**BRIEF:** Pull out every line of the entries below that contains the word "dimensions", matching case exactly, and copy each one in full.
>> START DATA SECTION
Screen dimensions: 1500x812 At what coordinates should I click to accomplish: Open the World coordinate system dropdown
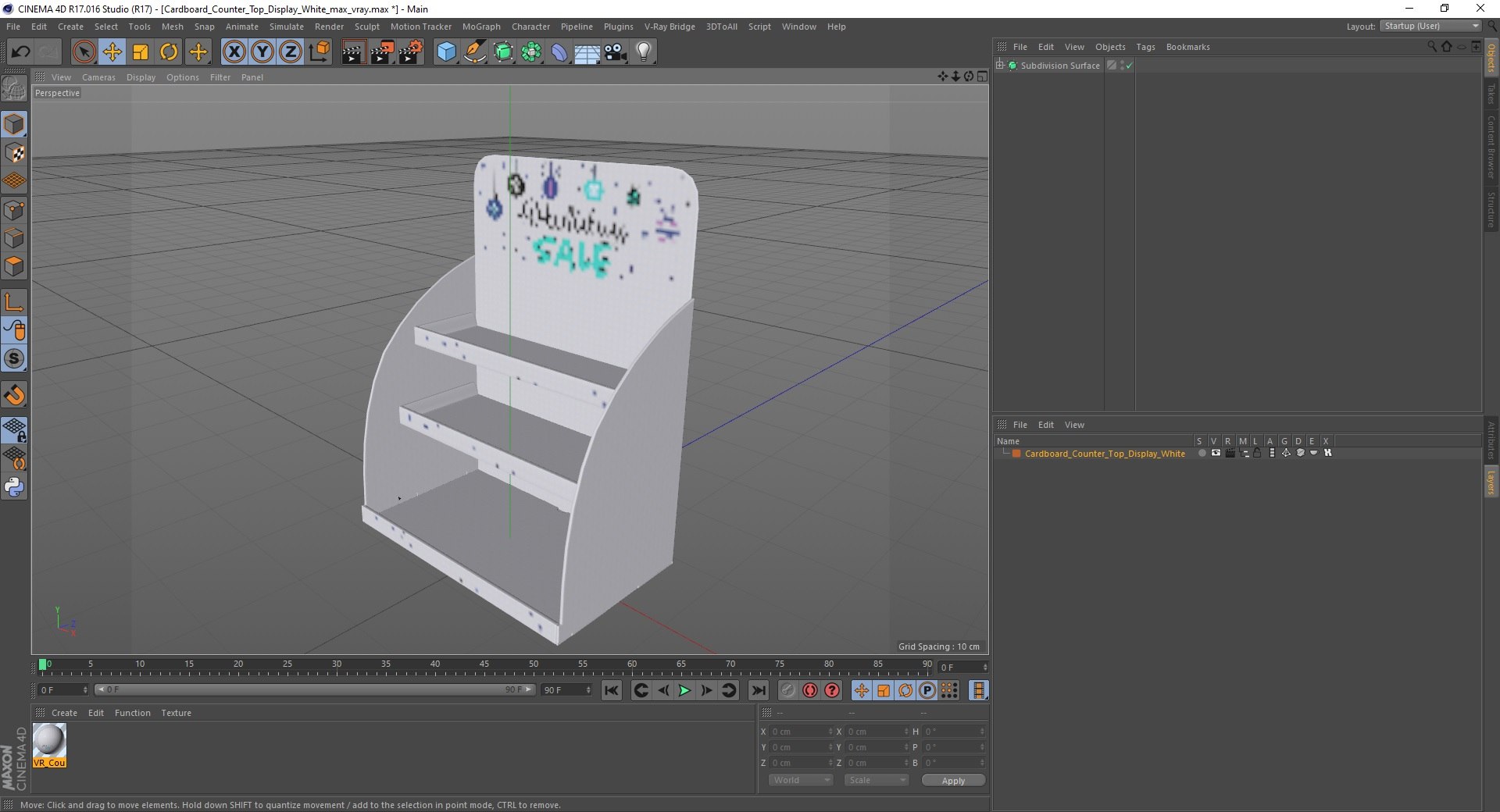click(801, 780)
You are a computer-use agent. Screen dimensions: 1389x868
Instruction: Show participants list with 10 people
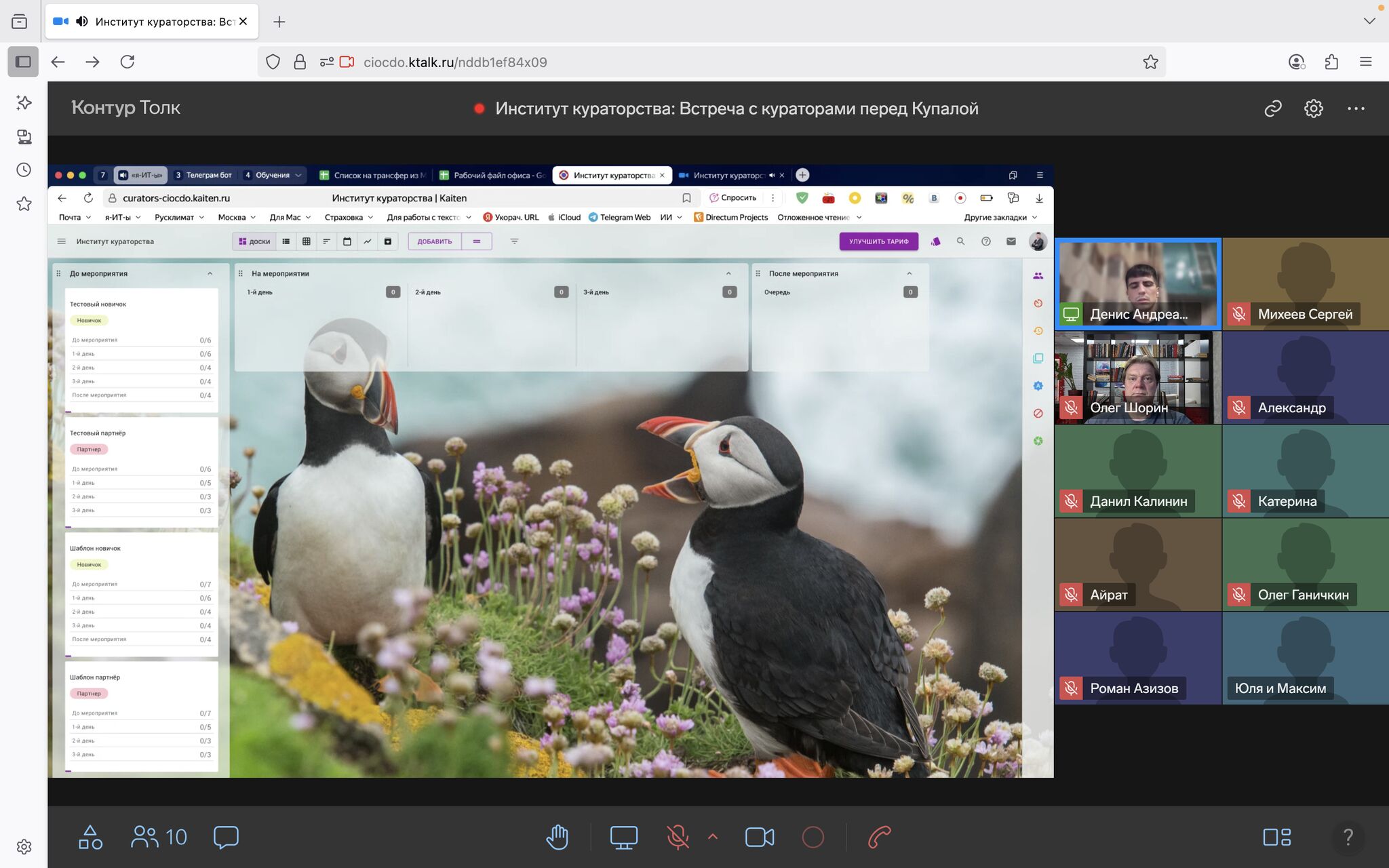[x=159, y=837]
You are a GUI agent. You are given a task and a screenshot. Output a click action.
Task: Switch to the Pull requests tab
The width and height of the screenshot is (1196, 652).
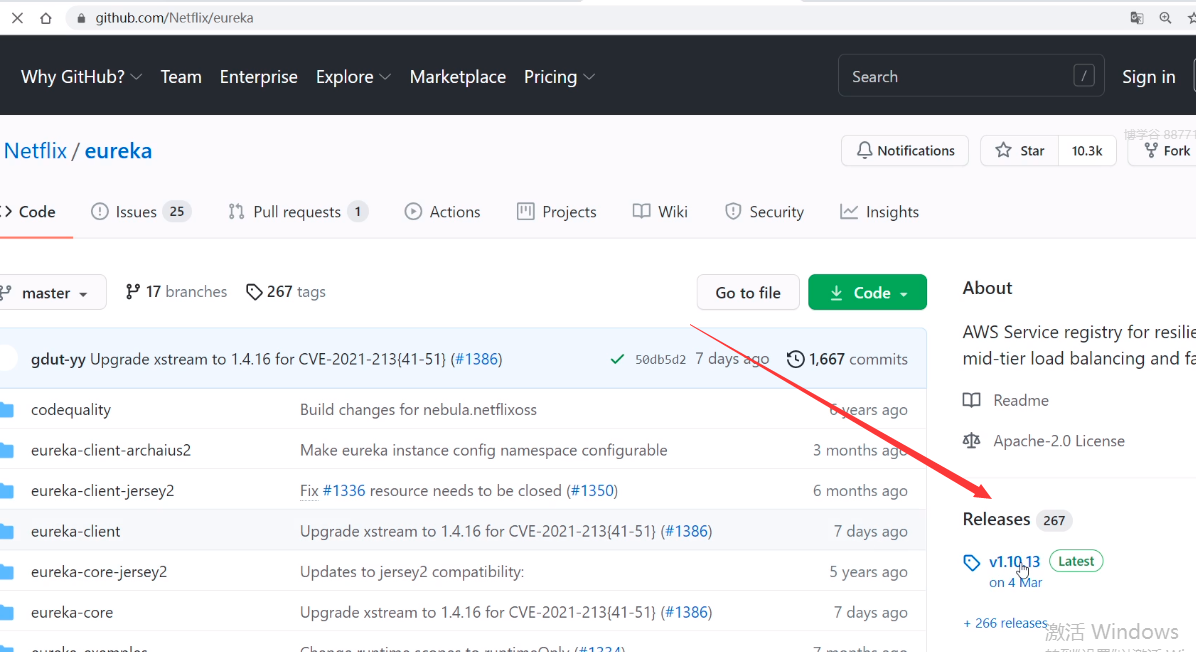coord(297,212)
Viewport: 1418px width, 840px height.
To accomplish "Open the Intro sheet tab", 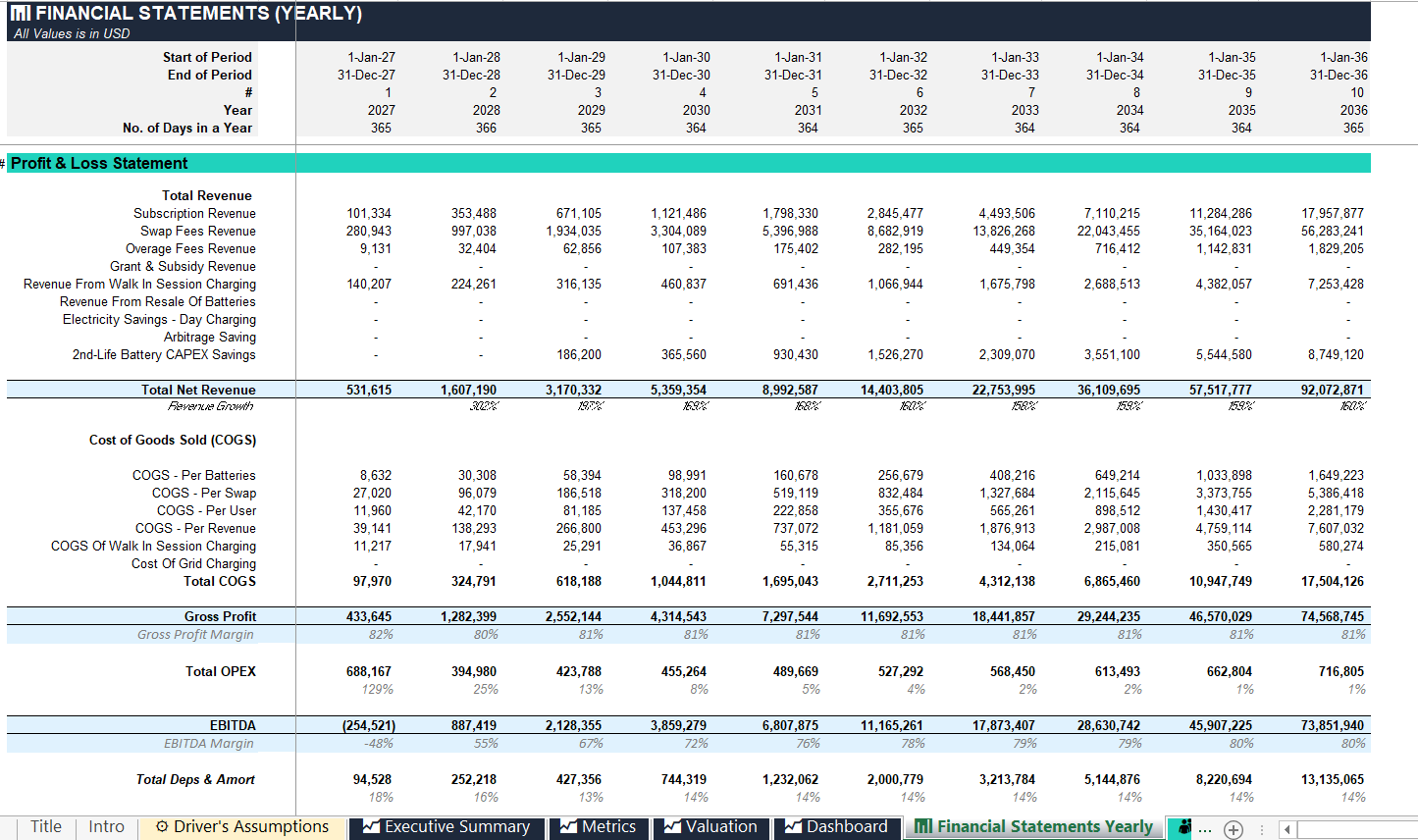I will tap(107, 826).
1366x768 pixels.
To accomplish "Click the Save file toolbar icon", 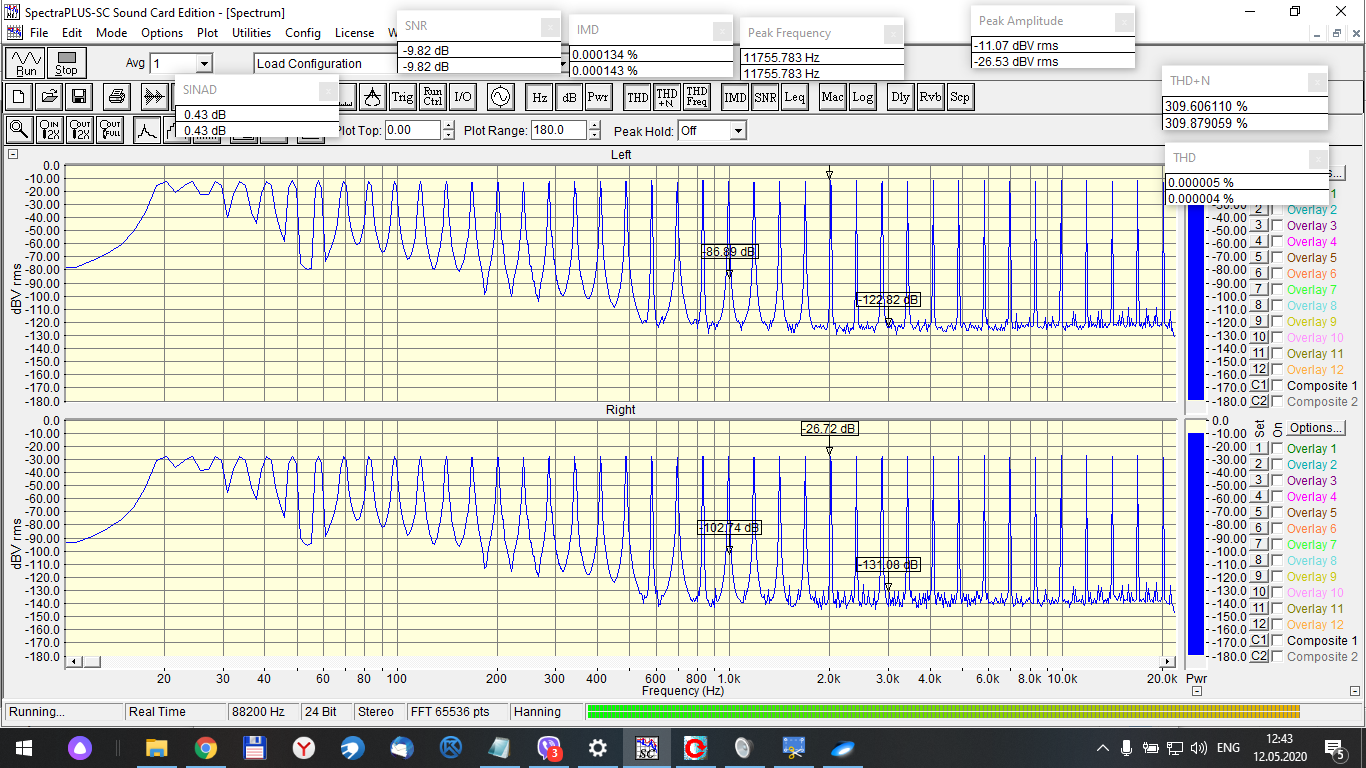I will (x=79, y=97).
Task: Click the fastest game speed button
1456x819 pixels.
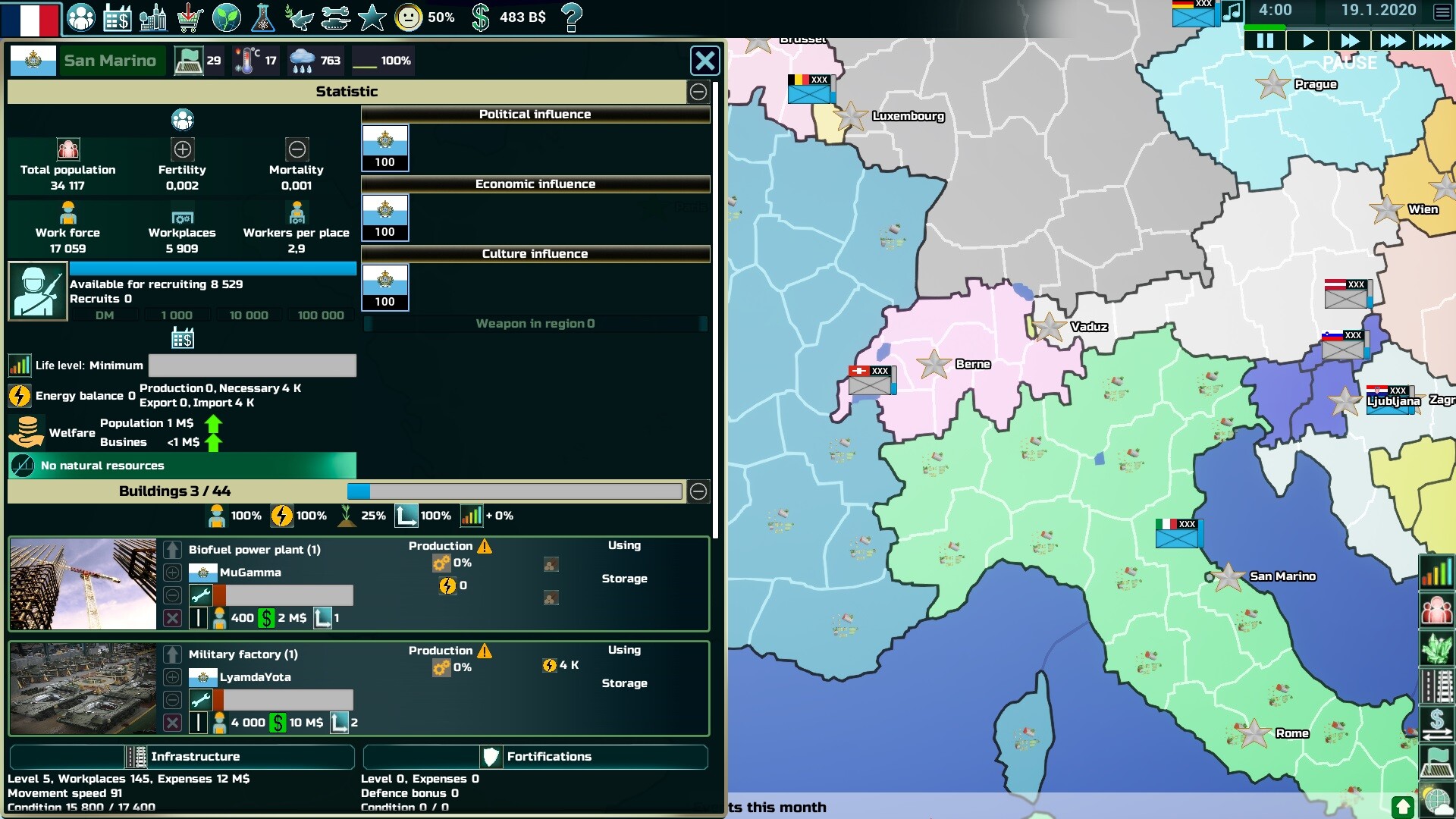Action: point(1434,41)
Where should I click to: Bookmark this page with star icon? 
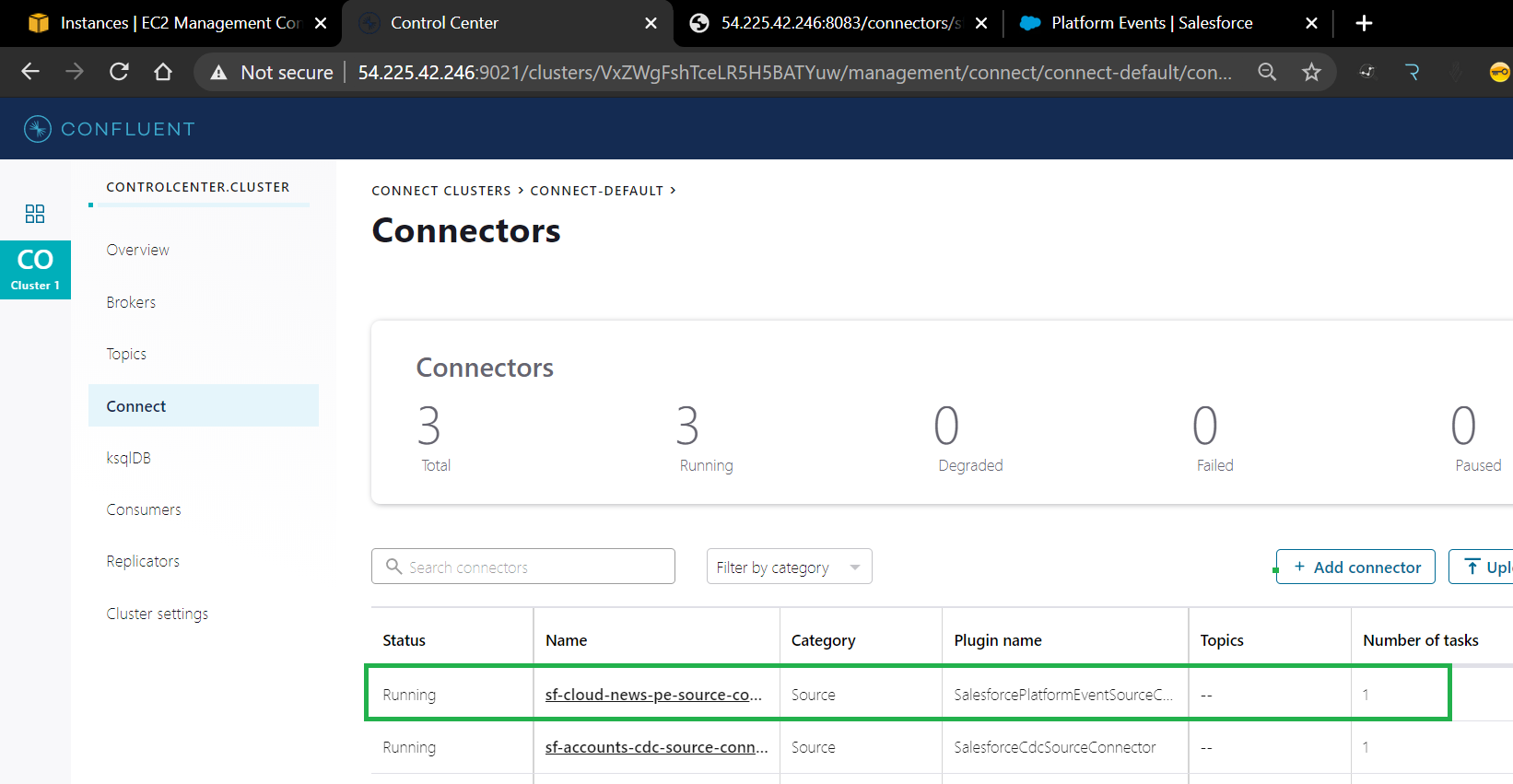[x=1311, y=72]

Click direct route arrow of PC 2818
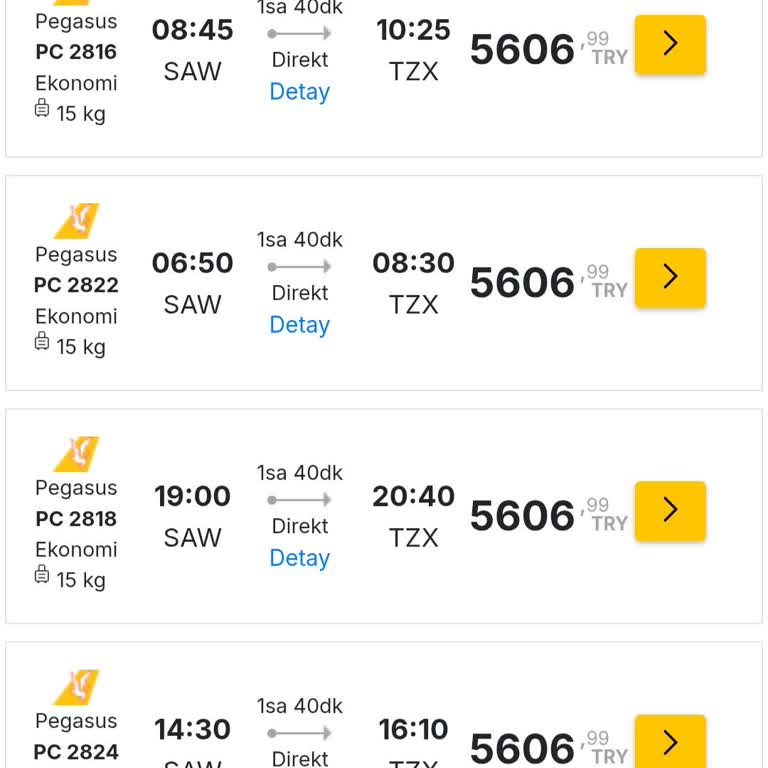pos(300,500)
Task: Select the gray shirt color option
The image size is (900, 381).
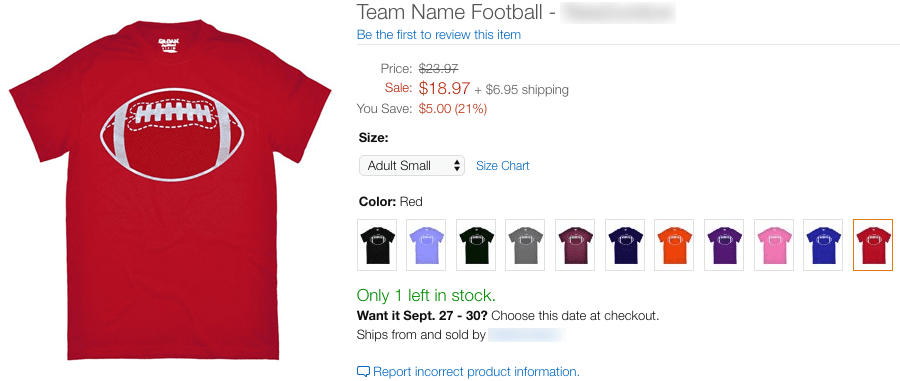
>> END DATA SECTION
**ANSWER BELOW:**
Screen dimensions: 1500x812 At what coordinates should I click to accomplish: Open the World coordinate system dropdown
You are a computer-use agent. Screen dimensions: 1389x868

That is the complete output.